Begitulah kelebihan pendaki gunung. saling sapa, saling bantu, dan saling
toleran. Sikap yang seringkali susah
ditemuin nun jauh di perkotaan sana.
‘cinta kan
membawamu, kembali di sini, menuai rindu, membasuh perih,….’ (Reza)
Adalah senandung yang pas untuk Stanley yang setelah
puluhan taon, akhirnya balik nemuin sahabat lamanya yang lagi batuk berat.
Ngga lama kemudian kita ketemuan sama mas Glen and Poppy.
------------ooo--------
Sehari sesudah sampe di rumah, sambil ngisep rokok and
nyesep segelas kopi item, gue coba merunut balik perjalanan ke Soputan. Gue ngerasa ada yang aneh sama trip di hari
Imlek tersebut. Hari di mana Soputan
meletus. Karena biarpun gue memaksakan
diri untuk menemukan kesamaan nikmatnya mendaki di masa muda, toh gue harus nrima
realitas kalo semua itu udah ngga ada lagi.
Gue ngga bisa lagi nutupin kenyataan kalo eksistensi gue sebagai pendaki
gunung udah habis, dan udah harus di tutup. Gue udah kehilangan ‘sentuhan’
sebagai pendaki, dan ngga bisa lagi sungguh-sungguh menikmati adventure yang
pernah jadi passion masa muda gue. Yah,
segala sesuatu ada waktunya. Dan inilah
waktunya buat gue pensiun. Toh pesangonnya udah lama banget gue terima:
kebanggaan, sukacita, dan damai sejahtera.

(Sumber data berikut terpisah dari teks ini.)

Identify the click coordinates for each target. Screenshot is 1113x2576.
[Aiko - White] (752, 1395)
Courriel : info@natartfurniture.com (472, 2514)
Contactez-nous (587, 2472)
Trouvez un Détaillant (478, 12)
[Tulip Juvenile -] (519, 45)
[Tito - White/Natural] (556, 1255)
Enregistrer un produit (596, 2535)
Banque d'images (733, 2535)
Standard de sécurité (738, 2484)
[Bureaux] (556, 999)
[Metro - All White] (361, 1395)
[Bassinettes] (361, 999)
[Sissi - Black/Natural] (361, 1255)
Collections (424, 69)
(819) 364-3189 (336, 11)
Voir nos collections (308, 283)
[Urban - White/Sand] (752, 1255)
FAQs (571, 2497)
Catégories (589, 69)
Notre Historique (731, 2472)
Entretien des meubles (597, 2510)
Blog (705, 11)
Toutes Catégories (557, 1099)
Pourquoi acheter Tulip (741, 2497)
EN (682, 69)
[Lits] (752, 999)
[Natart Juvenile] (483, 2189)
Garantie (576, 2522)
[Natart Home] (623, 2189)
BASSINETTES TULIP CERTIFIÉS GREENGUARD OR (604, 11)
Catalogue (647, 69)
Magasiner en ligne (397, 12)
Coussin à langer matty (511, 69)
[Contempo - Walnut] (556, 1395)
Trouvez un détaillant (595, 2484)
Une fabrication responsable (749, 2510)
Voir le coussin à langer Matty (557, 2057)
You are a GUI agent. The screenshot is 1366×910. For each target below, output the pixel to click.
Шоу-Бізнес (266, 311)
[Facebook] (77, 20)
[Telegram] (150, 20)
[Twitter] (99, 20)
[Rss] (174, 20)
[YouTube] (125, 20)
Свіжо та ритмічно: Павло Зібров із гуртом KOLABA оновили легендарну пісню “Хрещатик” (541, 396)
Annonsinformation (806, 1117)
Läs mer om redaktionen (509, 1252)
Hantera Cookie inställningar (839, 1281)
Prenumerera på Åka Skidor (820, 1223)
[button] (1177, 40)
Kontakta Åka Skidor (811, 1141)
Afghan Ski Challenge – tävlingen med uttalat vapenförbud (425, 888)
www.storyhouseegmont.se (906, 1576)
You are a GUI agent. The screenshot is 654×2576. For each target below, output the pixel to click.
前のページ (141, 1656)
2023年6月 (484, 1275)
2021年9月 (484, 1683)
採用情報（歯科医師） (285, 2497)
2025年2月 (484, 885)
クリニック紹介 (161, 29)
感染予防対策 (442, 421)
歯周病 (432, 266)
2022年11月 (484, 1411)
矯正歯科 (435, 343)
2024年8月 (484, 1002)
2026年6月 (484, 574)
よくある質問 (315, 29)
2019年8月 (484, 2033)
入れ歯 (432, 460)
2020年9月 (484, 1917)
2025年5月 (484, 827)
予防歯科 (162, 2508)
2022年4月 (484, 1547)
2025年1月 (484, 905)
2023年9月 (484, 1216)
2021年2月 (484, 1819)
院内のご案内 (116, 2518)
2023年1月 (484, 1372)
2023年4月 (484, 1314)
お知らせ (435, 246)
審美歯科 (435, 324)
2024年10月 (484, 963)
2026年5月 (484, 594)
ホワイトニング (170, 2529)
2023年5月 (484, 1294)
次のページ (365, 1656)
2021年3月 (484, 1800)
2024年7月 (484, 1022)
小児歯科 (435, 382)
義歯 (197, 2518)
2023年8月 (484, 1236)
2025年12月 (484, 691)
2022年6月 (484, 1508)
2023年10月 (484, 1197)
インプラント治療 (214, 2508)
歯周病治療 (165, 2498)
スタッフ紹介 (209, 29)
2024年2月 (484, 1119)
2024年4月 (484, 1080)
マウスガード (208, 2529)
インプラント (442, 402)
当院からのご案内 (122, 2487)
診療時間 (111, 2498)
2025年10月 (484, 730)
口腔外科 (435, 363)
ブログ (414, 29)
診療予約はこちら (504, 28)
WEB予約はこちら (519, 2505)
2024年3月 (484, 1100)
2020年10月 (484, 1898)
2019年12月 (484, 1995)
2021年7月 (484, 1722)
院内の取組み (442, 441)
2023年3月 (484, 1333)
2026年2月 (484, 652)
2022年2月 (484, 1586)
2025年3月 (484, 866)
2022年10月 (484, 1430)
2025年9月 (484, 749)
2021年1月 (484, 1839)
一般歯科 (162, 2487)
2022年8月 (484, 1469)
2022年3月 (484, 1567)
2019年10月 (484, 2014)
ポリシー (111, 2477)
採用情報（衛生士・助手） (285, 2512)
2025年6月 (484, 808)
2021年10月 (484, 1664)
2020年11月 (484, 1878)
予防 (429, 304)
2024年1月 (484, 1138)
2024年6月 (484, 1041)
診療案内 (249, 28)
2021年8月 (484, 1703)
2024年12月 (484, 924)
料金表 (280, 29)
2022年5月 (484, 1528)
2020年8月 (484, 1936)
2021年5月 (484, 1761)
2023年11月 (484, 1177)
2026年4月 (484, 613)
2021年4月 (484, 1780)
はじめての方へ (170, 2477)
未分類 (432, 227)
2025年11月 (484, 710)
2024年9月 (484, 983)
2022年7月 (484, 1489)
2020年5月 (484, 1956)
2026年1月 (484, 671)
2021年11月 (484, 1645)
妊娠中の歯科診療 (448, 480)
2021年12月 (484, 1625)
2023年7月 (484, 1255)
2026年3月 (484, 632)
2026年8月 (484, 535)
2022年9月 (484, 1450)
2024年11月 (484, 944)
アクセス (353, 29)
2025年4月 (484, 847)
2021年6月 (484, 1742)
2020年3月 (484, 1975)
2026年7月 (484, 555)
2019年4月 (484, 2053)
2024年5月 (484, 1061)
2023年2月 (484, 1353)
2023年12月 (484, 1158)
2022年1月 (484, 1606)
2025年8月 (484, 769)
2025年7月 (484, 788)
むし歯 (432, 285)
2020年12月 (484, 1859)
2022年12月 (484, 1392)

Gue mendaki gunung sejak umur 15 taon, ato 30 tahun
lalu, dan pernah membelai puncak Merbabu & Slamet (Jateng), Pangrango
(Jabar), Tangkuban Perahu (Jabar), Salak (Jabar), Dua Sudara (Bitung), Klabat
(Airmadidi), Lokon (Tomohon), Soputan (Tompaso), Mahawu (Tomohon), Manado Tua
(Manado), dan Ambang (Kotamobagu)
Kalo tahun 1991/1992, gue pernah mendaki bareng
Stanley and Belly, ternyata tanpa pernah gue duga sama sekali, moment unik tersebut
terulang lagi di tahun 2016. Makanya gue
makin yakin untuk menjadikan momentum tersebut sebagai my last supper in the
mountain. Perjamuan, sekaligus pendakian
terakhir gue. Dan ngga akan pernah ada
lagi jejak kaki gue di Soputan, Klabat, Lokon, Dua Sudara, Manado Tua, atau
puncak-puncak gunung lainnya.
------------oooo---------
Alasan gue berhenti mendaki gunung mungkin beda sama
keputusan Floyd Mayweather gantung sarung Tinju, ato Peter Schmeichel,-kiper
legendaris Denmark, gantung sepatu sebagai pemain bola. Tapi kita punya satu kesamaan, yakni sama-sama
mencintai ‘dunia’ yang pastinya udah memberi warna pada kehidupan kita di masa
kini (makanya putri tertua gue, gue namain Edelweis). Perbedaan mencolok gue sama Floyd and Peter adalah:
Mereka orang-orang super nan beken, and super tajir, tapi gue cuma seekor robin
yang kalo elo mujur ketemu orang yang ngakuin gue sebagai temennya, paling
mereka bakal ngomong:
“ooohh,…Robin,
itu mahluk gendut yang suka nyebelin, sok tau, ngga mau ngalah kalo ngomong,
suka nasehatin panjang lebar, and suka ingkar janji….yah,..kenal-kenal gitu aja
sih”
Ato kalo loe nanya ke wanita yang umurnya sekitar 45’an,
mungkin dengan senyum bangga, mereka bakal ngomong:
“Yah inget
sih. Dia pernah nembak gue sampe 2-3 x
lantaran slalu cuma gue ajak jadi temen doang…”
Pada akhirnya,…..
Sayonara puncak-puncak gunung. Selamat tinggal
Soputan. Sungguh, gue ngga pernah bisa menaklukan kamu, karena justru di
puncakmu kau tundukan keangkuhanku. Di
puncakmu kau telanjangi kerapuhanku, dan kau tunjukan siapa aku yang
sebenarnya. Jagalah mereka
senantiasa,…jagalah para petualang-petualang muda yang terpesona pada
anggunmu….pada ke Maha Kuasaan Ilahi.
Belly, Endi, and Glend,..Thanks for the last supper.